#### [DIRECTION]
Rewrite the stretch of the St Helena airport passage from "Lord Ashcroft has" through "the British Government.", putting "wind shear" in place of "windshear".

***** DOCUMENT PASSAGE

I wonder if these test flights ever took place. I have a strong suspicion that they didn't, but will be happy to be proved wrong.

The future of the island has been predicated on self funding though the expansion of tourism, which it has been hoped would build up to around 10,000 a year by 2020. This is now looking like a very sick joke, with no alternative plan in sight.

Were it not for other more pressing matters engulfing the UK's political class at the moment I think this would have been treated as a major political scandal. Not only has it been a waste of taxpayer's money, but more importantly it is a very real tragedy for the residents of St. Helena, and particularly for those who have invested in tourist related projects.

Thursday, 2 June 2016

St Helena Airport: A Serious embarrassment for the Government?



Lord Ashcroft has apparently had to abandon his plans to fly to St Helena in his private jet because his pilot thinks it would be too risky to do so. He has written an extensive article for Conservative Home which makes for far from happy reading. In it he reveals that he has had access to the reports of the pilots who have so far landed on the island, and clearly they make him wonder whether the airport will ever be serviceable.

Although aviation experts are working hard to try to find a solution to the windshear problems, there is a real danger that the airport could become a hugely expensive “white elephant” and a terrible embarrassment to the British Government.

If his fears are correct, this will be absolutely devastating for the island, and even if it is not and an eventual solution is found, it will in the meantime cause very serious hardship for many on the island, particularly those who invested heavily in the expectation of a massive increase in tourism.

**********
***** DATA BLOCK

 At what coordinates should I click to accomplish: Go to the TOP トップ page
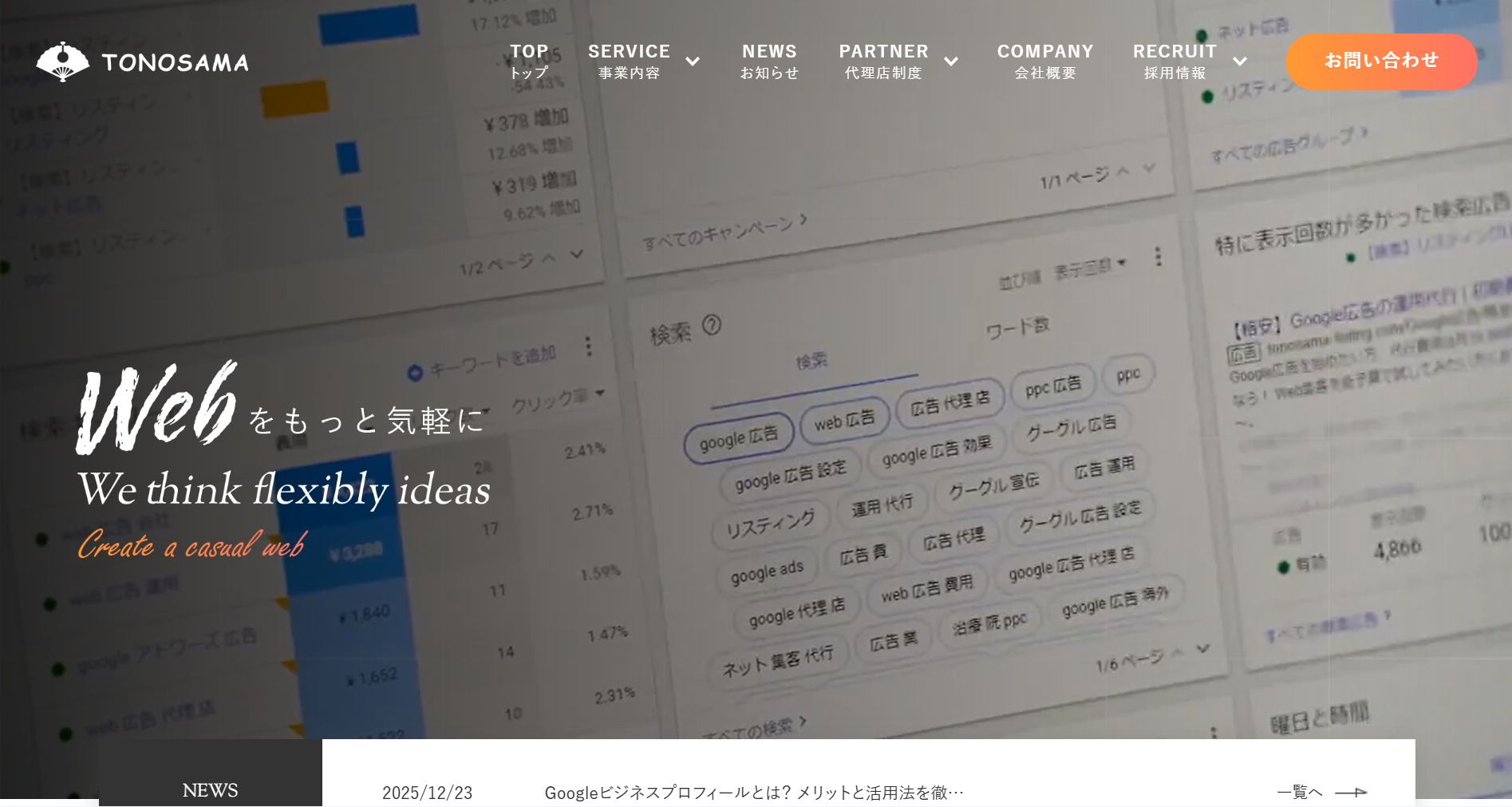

**********

#### [SOLVED PROBLEM]
Lord Ashcroft has apparently had to abandon his plans to fly to St Helena in his private jet because his pilot thinks it would be too risky to do so. He has written an extensive article for Conservative Home which makes for far from happy reading. In it he reveals that he has had access to the reports of the pilots who have so far landed on the island, and clearly they make him wonder whether the airport will ever be serviceable.

Although aviation experts are working hard to try to find a solution to the wind shear problems, there is a real danger that the airport could become a hugely expensive “white elephant” and a terrible embarrassment to the British Government.